HOW TO COMPLETE THIS TASK: If a line appears in the data below, it must appear in your answer exactly as given.

Stored dataset items:
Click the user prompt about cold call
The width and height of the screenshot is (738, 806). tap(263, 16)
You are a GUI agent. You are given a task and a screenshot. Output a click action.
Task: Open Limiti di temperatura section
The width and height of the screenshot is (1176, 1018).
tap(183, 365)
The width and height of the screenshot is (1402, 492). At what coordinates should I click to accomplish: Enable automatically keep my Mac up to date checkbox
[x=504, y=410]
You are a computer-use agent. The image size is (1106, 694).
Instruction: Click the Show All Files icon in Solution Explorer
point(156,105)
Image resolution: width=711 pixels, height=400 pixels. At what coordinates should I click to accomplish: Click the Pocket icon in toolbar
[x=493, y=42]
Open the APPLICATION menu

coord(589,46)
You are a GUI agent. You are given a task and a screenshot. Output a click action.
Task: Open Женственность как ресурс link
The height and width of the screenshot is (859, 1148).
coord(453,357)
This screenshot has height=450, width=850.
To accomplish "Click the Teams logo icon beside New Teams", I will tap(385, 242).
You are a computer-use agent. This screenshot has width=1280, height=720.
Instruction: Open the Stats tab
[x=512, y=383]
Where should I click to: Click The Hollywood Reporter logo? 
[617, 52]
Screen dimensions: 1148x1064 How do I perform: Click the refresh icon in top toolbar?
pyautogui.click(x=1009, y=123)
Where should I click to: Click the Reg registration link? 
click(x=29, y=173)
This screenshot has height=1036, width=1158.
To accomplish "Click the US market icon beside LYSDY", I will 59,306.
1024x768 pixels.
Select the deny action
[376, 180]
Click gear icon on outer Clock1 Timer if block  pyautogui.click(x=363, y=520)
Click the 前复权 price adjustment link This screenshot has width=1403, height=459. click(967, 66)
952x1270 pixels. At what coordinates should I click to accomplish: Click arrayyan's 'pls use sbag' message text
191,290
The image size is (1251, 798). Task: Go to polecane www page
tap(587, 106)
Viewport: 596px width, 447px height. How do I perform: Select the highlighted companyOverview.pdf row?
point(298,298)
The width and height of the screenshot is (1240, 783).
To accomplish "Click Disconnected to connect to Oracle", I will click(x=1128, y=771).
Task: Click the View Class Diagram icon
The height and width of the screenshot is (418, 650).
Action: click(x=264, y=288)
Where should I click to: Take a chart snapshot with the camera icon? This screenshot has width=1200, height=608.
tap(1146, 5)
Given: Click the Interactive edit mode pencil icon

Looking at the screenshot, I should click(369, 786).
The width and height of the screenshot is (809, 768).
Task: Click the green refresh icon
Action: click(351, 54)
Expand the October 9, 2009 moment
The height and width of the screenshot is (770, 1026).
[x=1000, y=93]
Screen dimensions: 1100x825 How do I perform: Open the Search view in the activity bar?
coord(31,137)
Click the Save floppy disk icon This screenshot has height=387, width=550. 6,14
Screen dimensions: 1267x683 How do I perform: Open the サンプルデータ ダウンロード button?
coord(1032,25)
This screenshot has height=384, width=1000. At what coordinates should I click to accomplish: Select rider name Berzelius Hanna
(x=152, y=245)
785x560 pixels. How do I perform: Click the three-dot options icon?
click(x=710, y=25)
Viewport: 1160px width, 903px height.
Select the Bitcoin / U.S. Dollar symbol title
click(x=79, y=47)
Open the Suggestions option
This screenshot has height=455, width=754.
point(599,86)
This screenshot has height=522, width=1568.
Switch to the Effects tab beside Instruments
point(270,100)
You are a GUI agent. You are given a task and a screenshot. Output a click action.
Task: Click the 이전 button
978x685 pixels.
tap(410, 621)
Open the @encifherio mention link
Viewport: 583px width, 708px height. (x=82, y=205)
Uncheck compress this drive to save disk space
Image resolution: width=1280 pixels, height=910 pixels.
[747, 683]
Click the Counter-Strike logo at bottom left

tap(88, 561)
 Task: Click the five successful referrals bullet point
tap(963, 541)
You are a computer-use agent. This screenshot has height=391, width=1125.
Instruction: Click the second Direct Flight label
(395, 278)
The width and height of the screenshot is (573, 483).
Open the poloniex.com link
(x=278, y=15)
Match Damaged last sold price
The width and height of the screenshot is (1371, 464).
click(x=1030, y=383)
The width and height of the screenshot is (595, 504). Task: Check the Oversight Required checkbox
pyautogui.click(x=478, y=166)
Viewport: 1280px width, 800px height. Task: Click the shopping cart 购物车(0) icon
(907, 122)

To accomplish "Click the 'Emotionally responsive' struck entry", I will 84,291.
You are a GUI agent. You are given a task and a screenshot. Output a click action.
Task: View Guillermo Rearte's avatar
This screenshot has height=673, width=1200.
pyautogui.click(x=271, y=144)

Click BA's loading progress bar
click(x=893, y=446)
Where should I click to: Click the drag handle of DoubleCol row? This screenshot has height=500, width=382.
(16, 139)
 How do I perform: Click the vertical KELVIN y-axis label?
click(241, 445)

EXPECTED ANSWER:
Click the user prompt about cold call
The width and height of the screenshot is (738, 806). tap(263, 16)
You are a GUI agent. You are given a task and a screenshot. Output a click action.
Task: Open Limiti di temperatura section
The width and height of the screenshot is (1176, 1018).
tap(183, 365)
The width and height of the screenshot is (1402, 492). At what coordinates should I click to accomplish: Enable automatically keep my Mac up to date checkbox
[x=504, y=410]
You are a computer-use agent. The image size is (1106, 694).
Instruction: Click the Show All Files icon in Solution Explorer
point(156,105)
Image resolution: width=711 pixels, height=400 pixels. At what coordinates should I click to accomplish: Click the Pocket icon in toolbar
[x=493, y=42]
Open the APPLICATION menu

coord(589,46)
You are a GUI agent. You are given a task and a screenshot. Output a click action.
Task: Open Женственность как ресурс link
The height and width of the screenshot is (859, 1148).
coord(453,357)
This screenshot has height=450, width=850.
To accomplish "Click the Teams logo icon beside New Teams", I will tap(385, 242).
You are a computer-use agent. This screenshot has width=1280, height=720.
Instruction: Open the Stats tab
[x=512, y=383]
Where should I click to: Click The Hollywood Reporter logo? 
[617, 52]
Screen dimensions: 1148x1064 How do I perform: Click the refresh icon in top toolbar?
pyautogui.click(x=1009, y=123)
Where should I click to: Click the Reg registration link? 
click(x=29, y=173)
This screenshot has height=1036, width=1158.
To accomplish "Click the US market icon beside LYSDY", I will 59,306.
1024x768 pixels.
Select the deny action
[376, 180]
Click gear icon on outer Clock1 Timer if block  pyautogui.click(x=363, y=520)
Click the 前复权 price adjustment link This screenshot has width=1403, height=459. click(967, 66)
952x1270 pixels. At what coordinates should I click to accomplish: Click arrayyan's 'pls use sbag' message text
191,290
The image size is (1251, 798). Task: Go to polecane www page
tap(587, 106)
Viewport: 596px width, 447px height. How do I perform: Select the highlighted companyOverview.pdf row?
point(298,298)
The width and height of the screenshot is (1240, 783).
To accomplish "Click Disconnected to connect to Oracle", I will click(x=1128, y=771).
Task: Click the View Class Diagram icon
The height and width of the screenshot is (418, 650).
Action: click(x=264, y=288)
Where should I click to: Take a chart snapshot with the camera icon? This screenshot has width=1200, height=608.
tap(1146, 5)
Given: Click the Interactive edit mode pencil icon

Looking at the screenshot, I should click(369, 786).
The width and height of the screenshot is (809, 768).
Task: Click the green refresh icon
Action: click(351, 54)
Expand the October 9, 2009 moment
The height and width of the screenshot is (770, 1026).
[x=1000, y=93]
Screen dimensions: 1100x825 How do I perform: Open the Search view in the activity bar?
coord(31,137)
Click the Save floppy disk icon This screenshot has height=387, width=550. 6,14
Screen dimensions: 1267x683 How do I perform: Open the サンプルデータ ダウンロード button?
coord(1032,25)
This screenshot has height=384, width=1000. At what coordinates should I click to accomplish: Select rider name Berzelius Hanna
(x=152, y=245)
785x560 pixels. How do I perform: Click the three-dot options icon?
click(x=710, y=25)
Viewport: 1160px width, 903px height.
Select the Bitcoin / U.S. Dollar symbol title
click(x=79, y=47)
Open the Suggestions option
This screenshot has height=455, width=754.
point(599,86)
This screenshot has height=522, width=1568.
Switch to the Effects tab beside Instruments
point(270,100)
You are a GUI agent. You are given a task and a screenshot. Output a click action.
Task: Click the 이전 button
978x685 pixels.
tap(410, 621)
Open the @encifherio mention link
Viewport: 583px width, 708px height. (x=82, y=205)
Uncheck compress this drive to save disk space
Image resolution: width=1280 pixels, height=910 pixels.
[747, 683]
Click the Counter-Strike logo at bottom left

tap(88, 561)
 Task: Click the five successful referrals bullet point
tap(963, 541)
You are a computer-use agent. This screenshot has height=391, width=1125.
Instruction: Click the second Direct Flight label
(395, 278)
The width and height of the screenshot is (573, 483).
Open the poloniex.com link
(x=278, y=15)
Match Damaged last sold price
The width and height of the screenshot is (1371, 464).
click(x=1030, y=383)
The width and height of the screenshot is (595, 504). Task: Check the Oversight Required checkbox
pyautogui.click(x=478, y=166)
Viewport: 1280px width, 800px height. Task: Click the shopping cart 购物车(0) icon
(907, 122)

To accomplish "Click the 'Emotionally responsive' struck entry", I will 84,291.
You are a GUI agent. You are given a task and a screenshot. Output a click action.
Task: View Guillermo Rearte's avatar
This screenshot has height=673, width=1200.
pyautogui.click(x=271, y=144)

Click BA's loading progress bar
click(x=893, y=446)
Where should I click to: Click the drag handle of DoubleCol row? This screenshot has height=500, width=382.
(16, 139)
 How do I perform: Click the vertical KELVIN y-axis label?
click(241, 445)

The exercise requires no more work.